A-Level and academic profile
North Wales (Bangor) requires AAA including Chemistry and Biology. St Andrews requires AAA including Chemistry and Biology. Both demand the same A-Level grade band, so academic prediction is unlikely to differentiate your application between them — provided you meet the required subject combination at each. GCSE profile matters at both schools — North Wales (Bangor): Min 5 GCSEs at grade 6 including Maths, English Language, dual-award Science. Welsh-language ability welcomed but not required. St Andrews: Strong National 5 / GCSE profile. Biology required if not studied at A-Level (per Glasgow partnership rules).
Interview formats
Both North Wales (Bangor) and St Andrews use MMI interviews, so the underlying prep approach is the same — practise ethics frameworks, NHS hot-topic answers and (for MMI) structured station responses against a timer. Interview windows: North Wales (Bangor) interviews in December - March; St Andrews in December - March.
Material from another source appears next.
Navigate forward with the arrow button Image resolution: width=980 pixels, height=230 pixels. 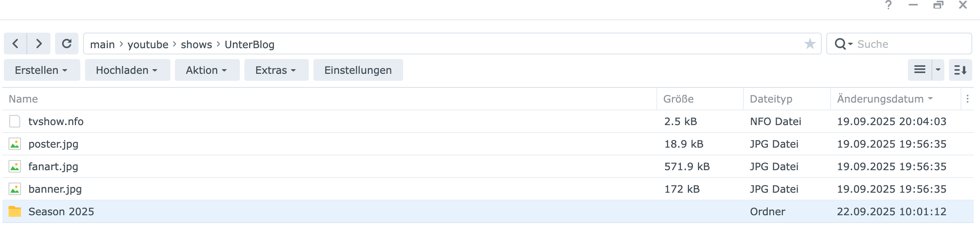(39, 44)
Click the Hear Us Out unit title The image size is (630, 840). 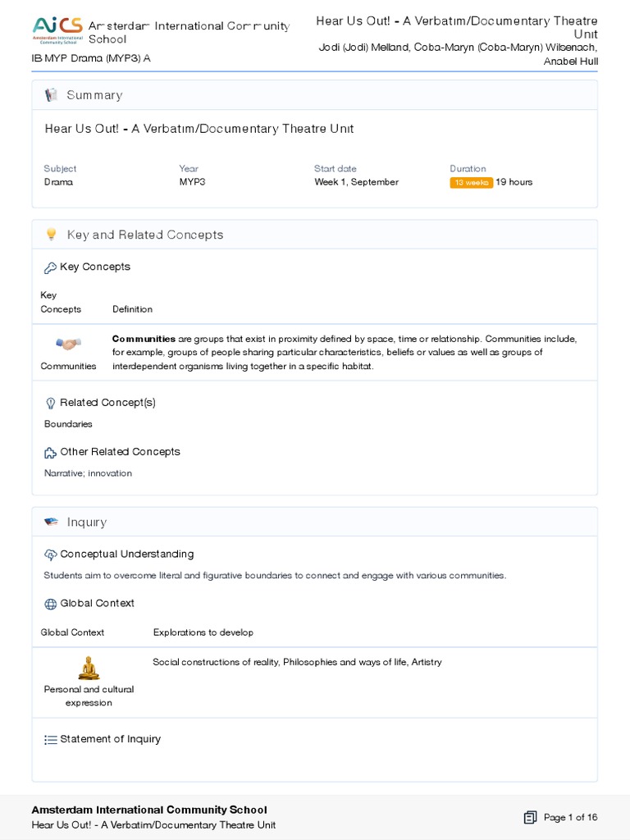[x=199, y=129]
Curriculum and teaching style
North Wales (Bangor) runs a PBL curriculum; St Andrews runs a Traditional curriculum. The teaching philosophies are different — North Wales (Bangor) leans on small-group case-based learning from year 1, while St Andrews uses a more traditional lecture-led structure. Specifics: Four-year accelerated MBBCh (Cardiff) for graduates, or 5-year route. Strong rural/community placement strand across North Wales (Betsi Cadwaladr UHB) First 3 years at St Andrews leading to BSc (Hons) Medicine. Most students then transfer to a partner clinical school for years 4-6 of MBChB. Intake size: North Wales (Bangor) — ~30 places per year (small cohort, designed for local retention).; St Andrews — RUK ~24 places, Scottish ~150, International ~30 (3-year pre-clinical only - clinical years at partner schools).. A larger cohort means more peer breadth; a smaller cohort means more tutor contact.
Post-interview offer rate
North Wales (Bangor): Refused to disclose. New medical school, has been in clearing in past years.. St Andrews: RUK Student (2025): 123/162 = 74%; Scottish + RUK: 411/505 = 81%; International (2023): 56/82 = 68%. Post-interview odds give you the clearest signal of how competitive each school is at the final stage — a school with a 60% post-interview success rate is structurally easier to convert than one at 25%, even if the interview thresholds look identical on paper.
What makes each distinctive
North Wales (Bangor): Refused to disclose UCAT cut-offs or shortlisting weighting. Anecdotally lower thresholds, particularly for Welsh applicants. Has entered clearing in past years. St Andrews: Three-year pre-clinical course at St Andrews followed by transfer to a partner medical school for clinical years. SJT not used (was used many years ago, not now or in future). Scottish students face much lower cut-offs than RUK applicants.